Tan Hok hanya tertawa.
“Kau lihat saja nanti. Lihat dan pelajarilah cara-cara kaum Pek-lian-pai mengganyang musuh-musuhnya.”

“Srrrt! Srrrt!”

Beberapa buah anak panah meluncur dari belakang. Sebuah anak panah hampir saja mengenai tubuh Tan Hok, baiknya raksasa muda ini cepat menangkisnya dengan golok. la nampak kaget ketika merasa telapak tangannya tergetar.

“Teman-teman, cepat! Dan awas, pelepas panah lihai sekali. Lari sambil mencari perlindungan. Cepat!”

la menarik tangan Beng San dan mendahului rombongannya. Mereka sudah hampir tiba di puncak bukit. Tadinya anak panah dari belakang masih gencar menyerang, akan tetapi karena perjalanan itu berliku-liku, musuh dari belakang tak dapat melepas anak panah secara ngawur lagi.

Mereka tiba di daerah batu-batu besar yang banyak guanya. Tan Hok membawa teman-temannya memasuk gua besar yang ternyata merupakan terowongan batu dan alangkah herannya hati Beng San ketika ternyata olehnya bahwa rombongan itu jalannya menuju….. kembali turun!
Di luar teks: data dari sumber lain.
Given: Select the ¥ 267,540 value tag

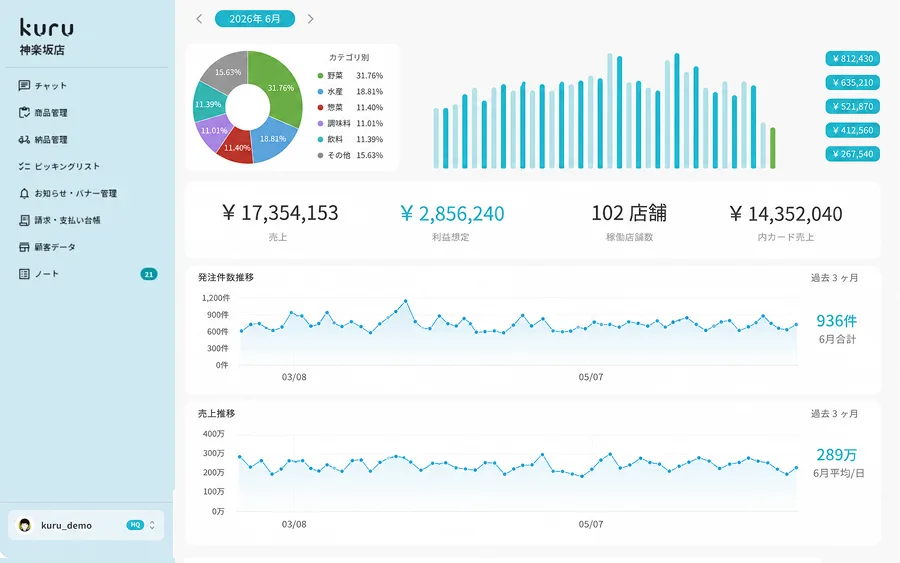Looking at the screenshot, I should [852, 154].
Di tengah-tengah terowongan terdapat lubang-lubang diantara batu dan dari lubang-lubang ini mereka dapat mengintai musuh yang berada di luar.
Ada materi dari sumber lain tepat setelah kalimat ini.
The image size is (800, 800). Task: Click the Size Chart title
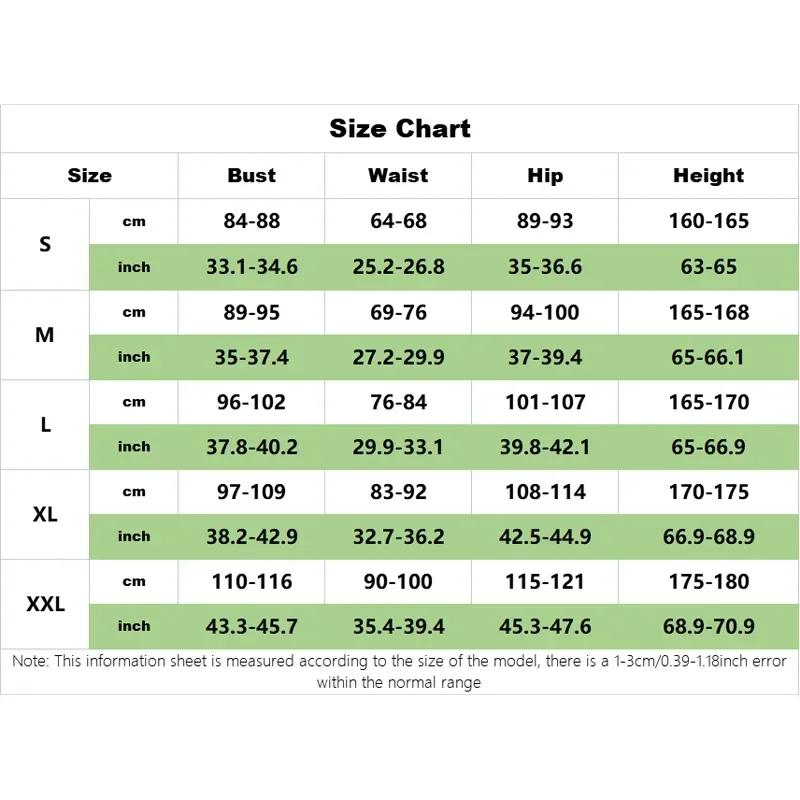pyautogui.click(x=400, y=129)
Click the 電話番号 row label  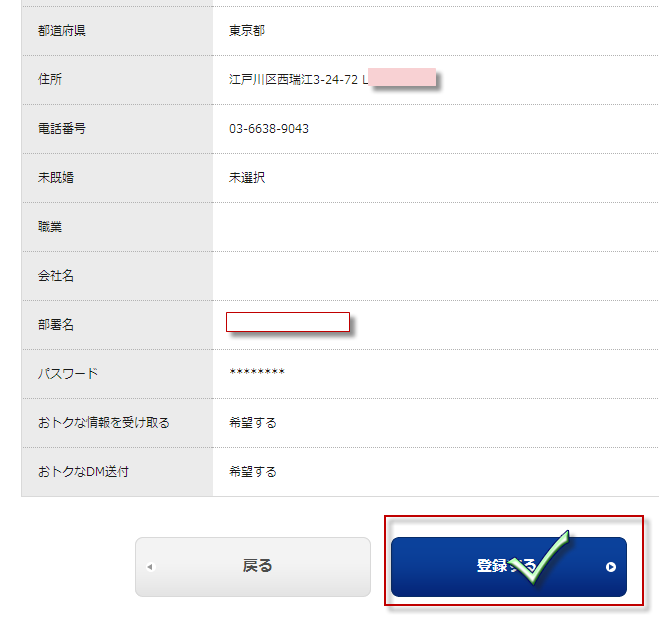[x=62, y=129]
“Ah, benar pasukan itu berhenti, tidak mengejar terus,” kata Tan Hok setelah mengintai. “Tentu dipimpin oleh orang pandai yang berpengalaman. Kita harus memancing mereka sampai di Pek-tiok-kok. Mari, teman-teman, cepat. Kita menggunakan kecerdikan musuh untuk menipu mereka.”
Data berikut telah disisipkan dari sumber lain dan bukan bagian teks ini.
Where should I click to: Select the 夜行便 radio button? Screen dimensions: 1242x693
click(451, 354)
Sambil berlari Tan Hok menggandeng tangan Beng San memasuki terowongan yang gelap itu, diikuti teman-temannya. Tak lama kemudian mereka tiba di tempat terbuka, keluar dari terowongan yang merupakan gua besar.

“Serbu mereka sambil berteriak-teriak, kalau mereka melawan pura-pura kalah biar mereka mengejar kita,” bisik Tan Hok kepada teman-temannya. “Mungkin di fihak kita jatuh korban, akan tetapi ingat, apa artinya pengorbanan kita kalau akhirnya kita dapat menghancurkan mereka.”





Semua orang mengangguk menyatakan setuju dan rombongan ini kembali merayap naik karena mereka sekeluarnya dari terowongan itu ternyata telah berada di sebelah bawah kedudukan musuh.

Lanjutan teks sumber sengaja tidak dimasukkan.